The decision follows a number of disappointing performances among toll road builders, with Clem7, operated by RiverCity, falling into receivership as well two years ago, raising questions about the viability of the toll road model.
PPB Advisory was called in as receiver to the group, with partners David McEvoy, Christopher Hill and Michael Owen appointed. In a statement, McEvoy said the appointment followed the announcement of McGrath Nicol as administrators.
“AirportlinkM7 is a valuable part of Brisbane’s road network and will continue to operate as usual,” he said.
“Our priority is to ensure that normal service is maintained while we work with management and other key stakeholders to implement a sustainable future for the business. We thank the Brisbane public for their continued support and patronage.”
PPB was contacted by SmartCompany this morning, but no other comment was available other than the short statement. ANZ was also contacted, but referred all questions to PPB. However, the bank did tell The Australian the appointment was “not unexpected”.
“We’re comfortable with our provisioning, and there is no change to our provisioning outlook for the year.”
The receivership is not surprising. Traffic through the multi-billion dollar Airport Link road project is tracking at about 50,000 cars per day, well below the 130,000 originally forecast, while the company is holding on to about $3 billion in debt. The road only opened last July.
Problems first appeared in 2010 when Leighton warned of higher than expected costs.
Recently Leighton Holdings wrote down its investment in the $4.8 billion Airport Link toll road last November, although Macquarie Bank increased its investment and now owns 46% of the equity.
BrisConnections holds about $3 billion in bank debt. The company was reported to have put a potential restructure plan to a syndicate of lenders – which includes some offshore companies – asking to delay some interest payments, but that plan was reportedly rejected, triggering the receivership.
The incident is yet another suggestion the toll road market is growing thin. Before the financial crisis a number of major projects were underway, but experts say winning funding for such massive undertakings will now be much harder.

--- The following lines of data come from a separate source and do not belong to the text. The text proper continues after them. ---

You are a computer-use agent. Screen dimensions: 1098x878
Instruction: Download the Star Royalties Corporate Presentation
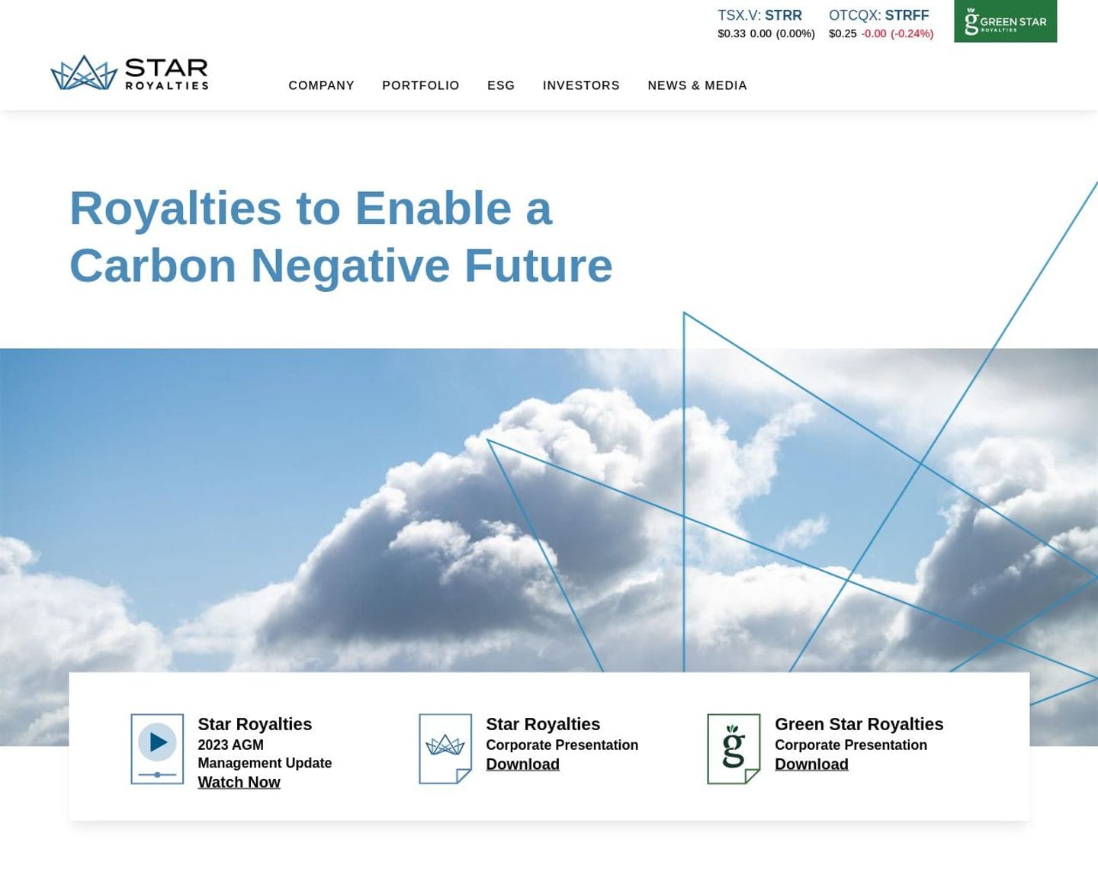pyautogui.click(x=522, y=764)
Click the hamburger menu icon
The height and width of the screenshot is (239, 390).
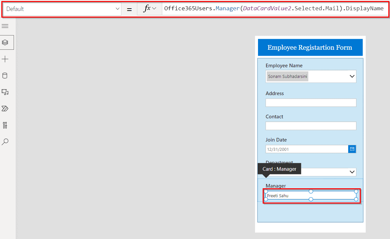pos(7,26)
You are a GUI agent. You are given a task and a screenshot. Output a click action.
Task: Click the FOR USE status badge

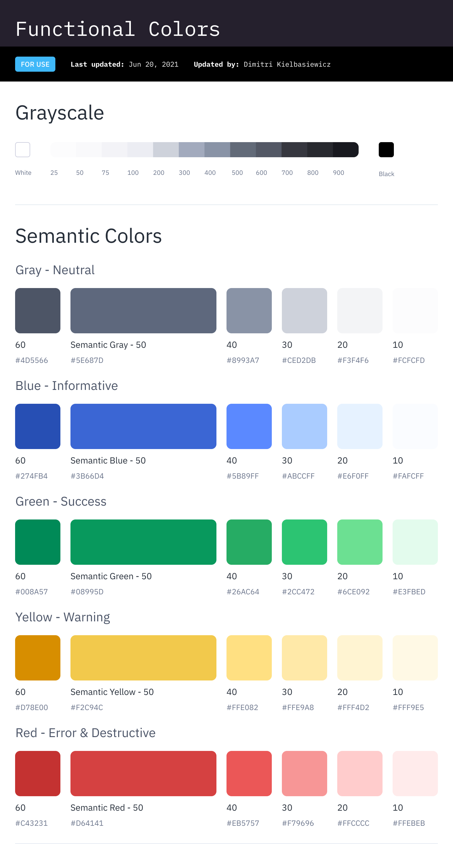35,64
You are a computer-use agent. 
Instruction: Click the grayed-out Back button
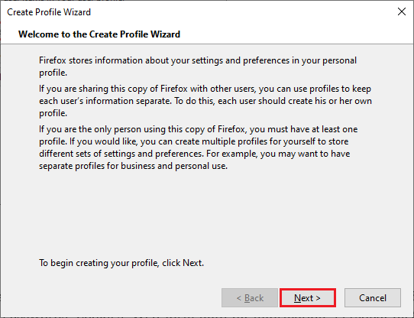[250, 298]
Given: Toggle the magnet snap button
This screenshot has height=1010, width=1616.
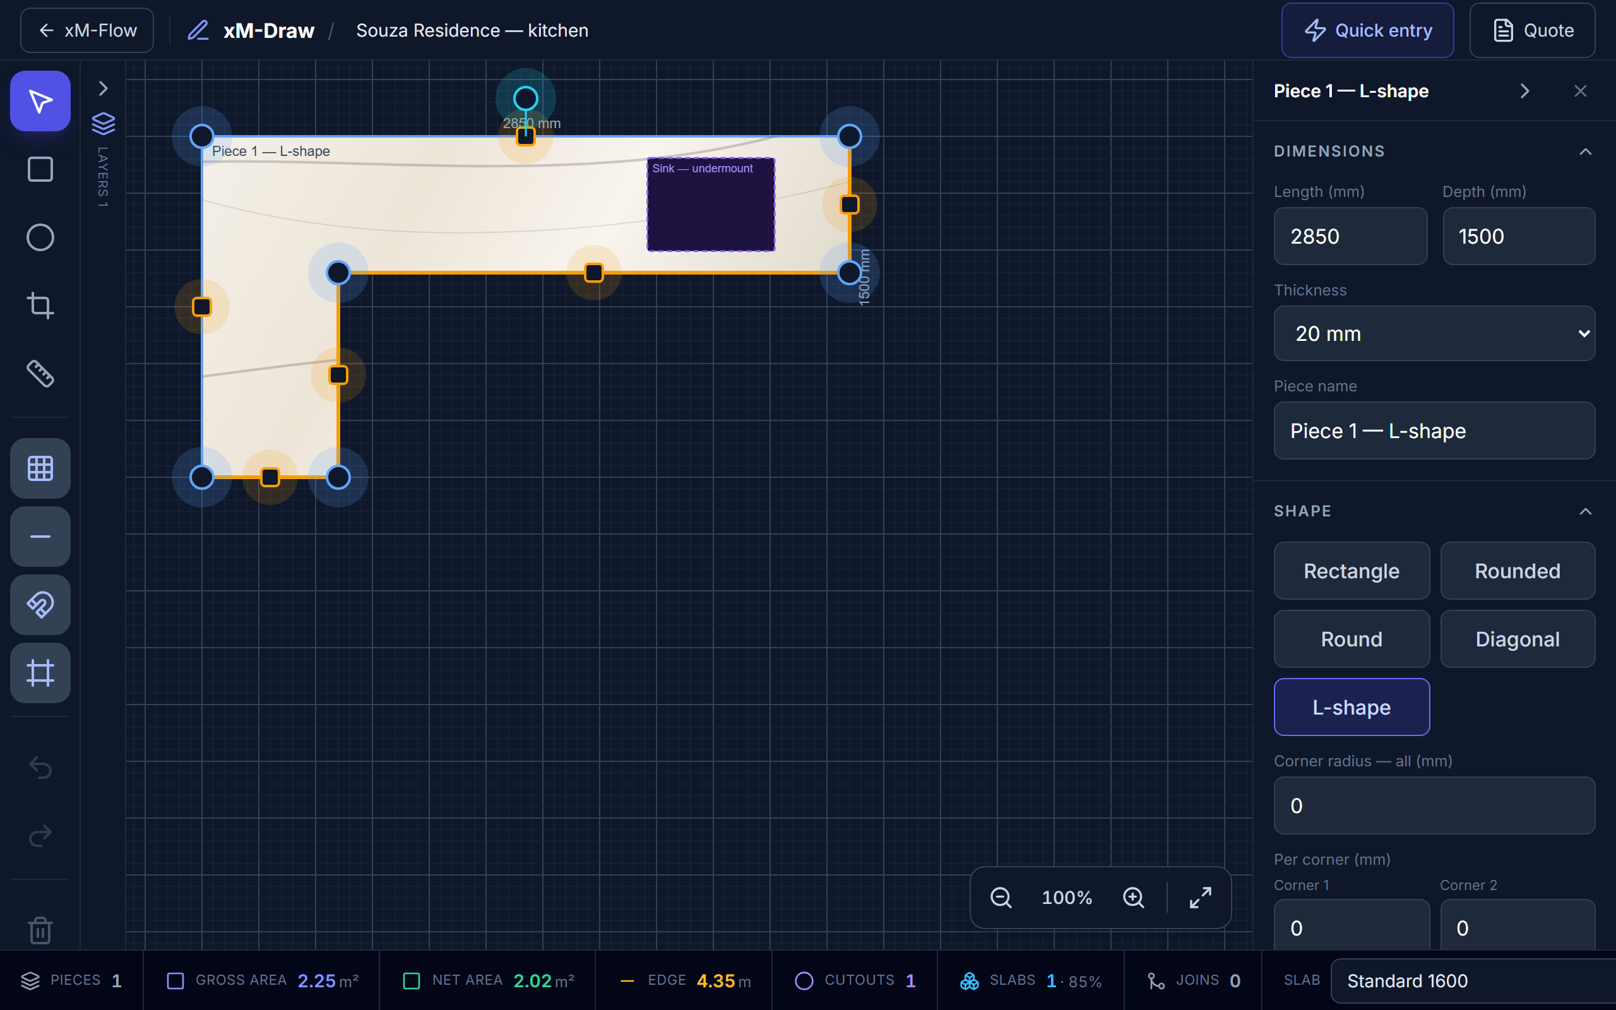Looking at the screenshot, I should [40, 605].
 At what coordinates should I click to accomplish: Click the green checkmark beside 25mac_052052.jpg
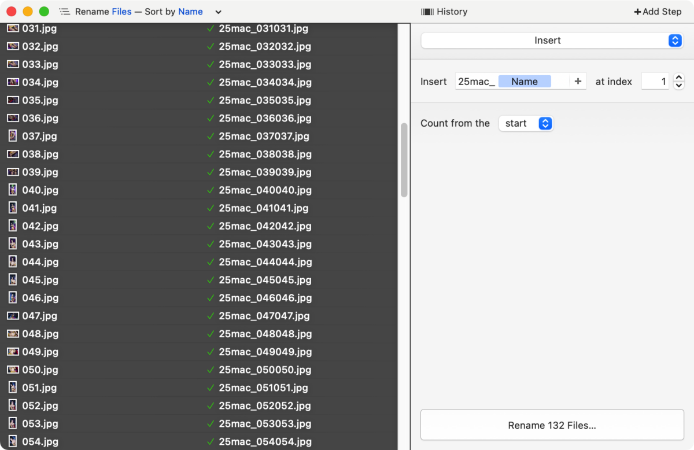211,406
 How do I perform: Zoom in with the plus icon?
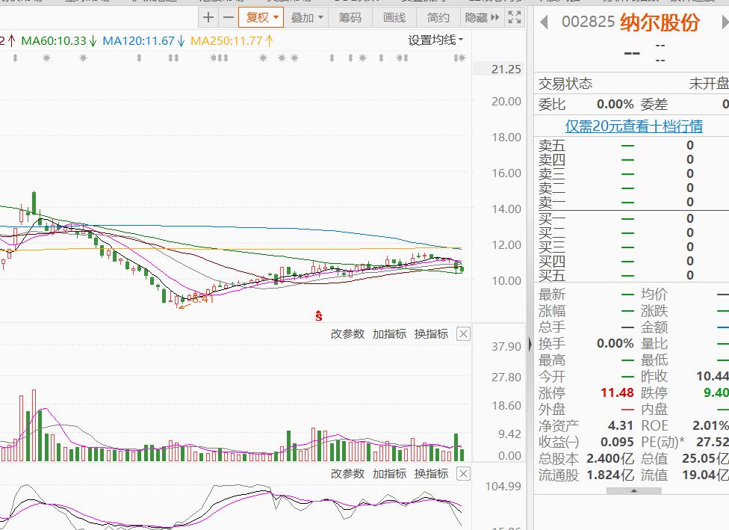[x=208, y=17]
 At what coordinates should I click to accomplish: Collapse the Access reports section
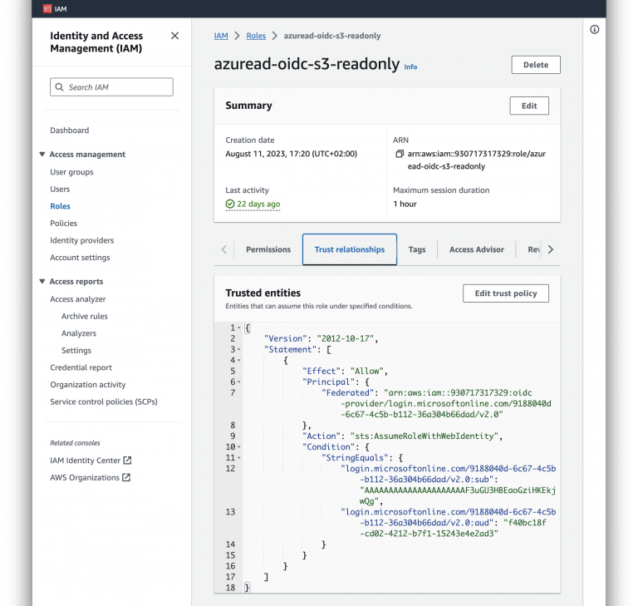click(42, 282)
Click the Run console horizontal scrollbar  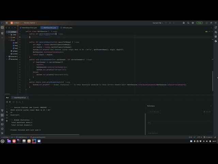click(45, 135)
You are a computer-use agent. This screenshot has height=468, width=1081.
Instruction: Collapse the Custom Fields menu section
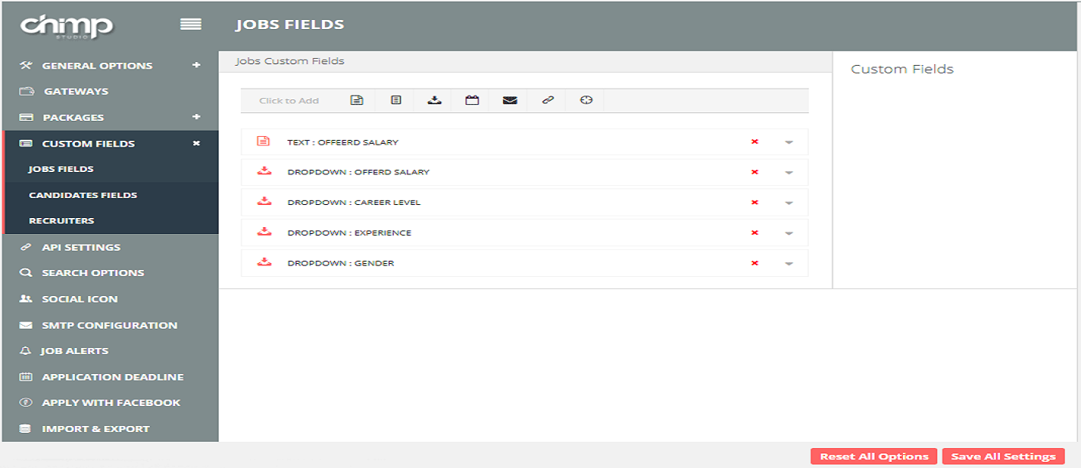(x=196, y=144)
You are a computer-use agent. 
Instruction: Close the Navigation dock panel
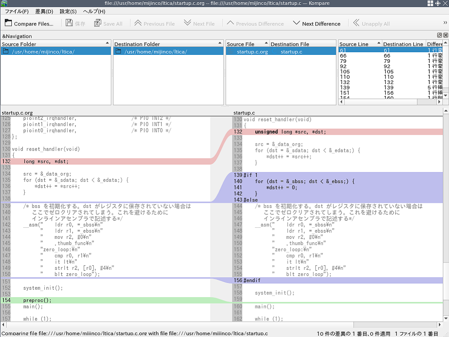click(445, 36)
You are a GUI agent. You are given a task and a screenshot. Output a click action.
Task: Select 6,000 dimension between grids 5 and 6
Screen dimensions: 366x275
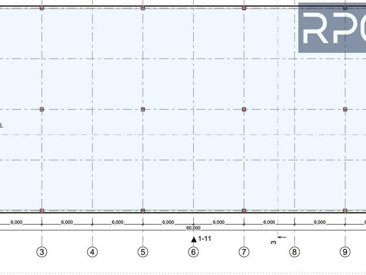(x=168, y=222)
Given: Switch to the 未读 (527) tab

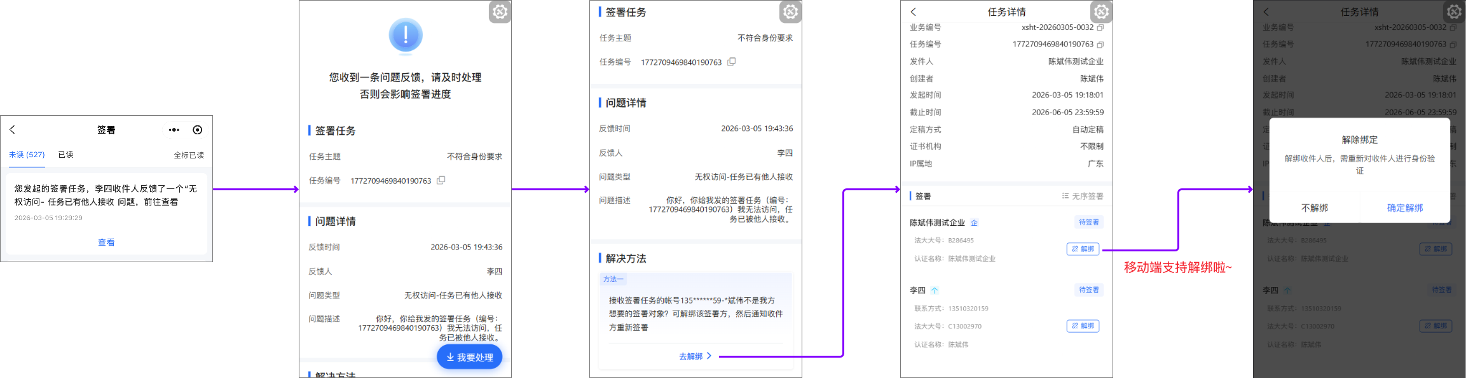Looking at the screenshot, I should click(x=27, y=155).
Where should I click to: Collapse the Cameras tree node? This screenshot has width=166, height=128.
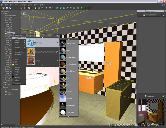click(2, 87)
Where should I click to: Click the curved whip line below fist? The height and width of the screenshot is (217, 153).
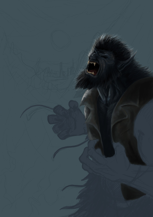click(70, 148)
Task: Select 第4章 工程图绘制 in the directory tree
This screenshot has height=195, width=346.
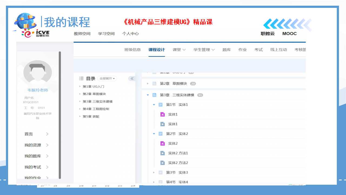Action: [96, 109]
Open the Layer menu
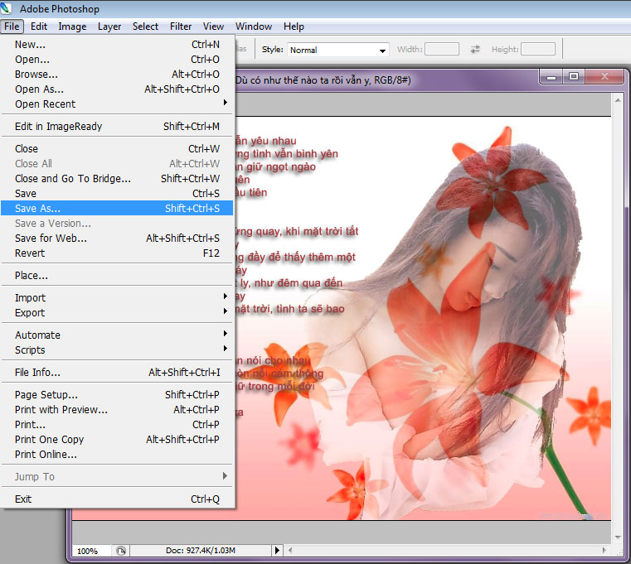This screenshot has height=564, width=631. (x=109, y=27)
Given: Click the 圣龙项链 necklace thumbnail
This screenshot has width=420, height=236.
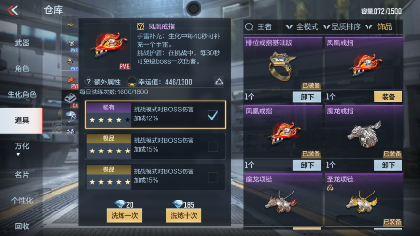Looking at the screenshot, I should point(362,202).
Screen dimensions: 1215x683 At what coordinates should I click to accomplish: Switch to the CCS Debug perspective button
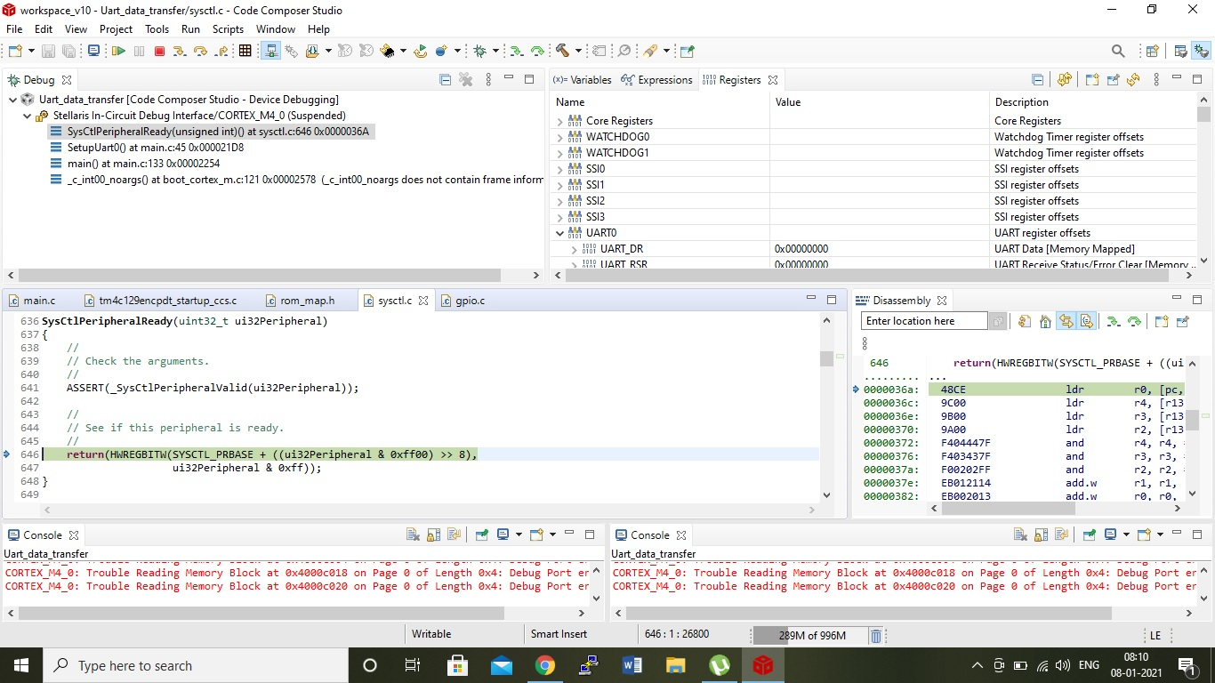click(x=1202, y=52)
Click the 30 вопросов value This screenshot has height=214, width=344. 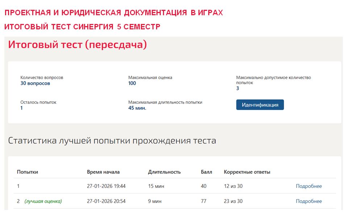pyautogui.click(x=35, y=83)
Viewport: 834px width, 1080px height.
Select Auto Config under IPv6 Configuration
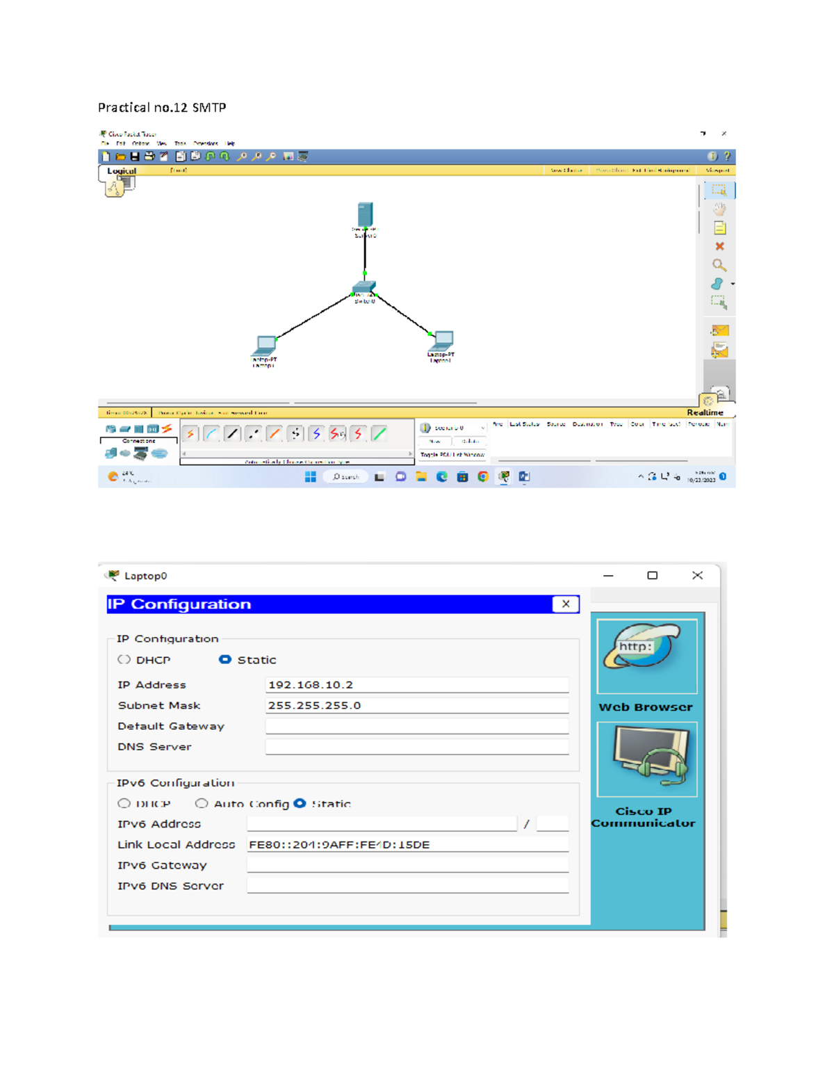point(202,803)
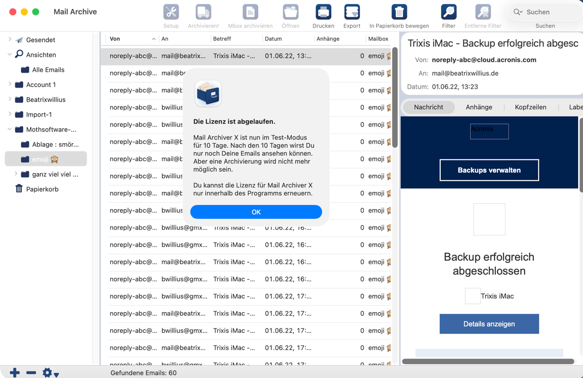Open the gear dropdown at bottom left

coord(50,373)
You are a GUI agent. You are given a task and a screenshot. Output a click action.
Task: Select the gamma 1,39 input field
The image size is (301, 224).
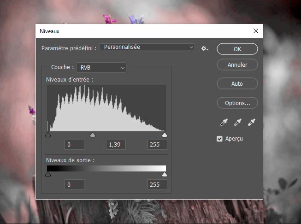[x=116, y=145]
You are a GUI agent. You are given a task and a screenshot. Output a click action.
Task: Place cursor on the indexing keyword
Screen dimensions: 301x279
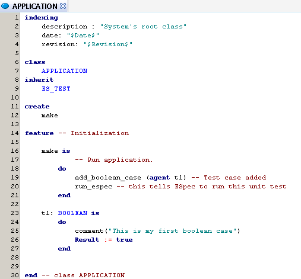pyautogui.click(x=42, y=18)
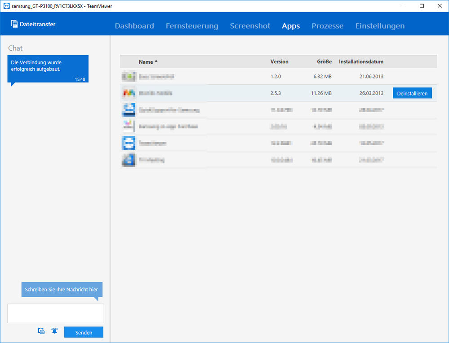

Two years ago, the Clem7 road run by RiverCity was placed in receivership with a debt of $1.3 billion, while the Cross City Tunnel and Lane Cove Tunnel were also placed in receivership in 2006 and 2010 respectively.
Reports indicate the involvement of the Macquarie Group was a sensitive issue regarding the appointment of administrators. Macquarie proposed the project over five years ago, and the fact it bought up more debt in the company late last year has reportedly made some lenders uneasy, according to The Australian Financial Review.
Shares in BrisCon were halted last November at 40 cents.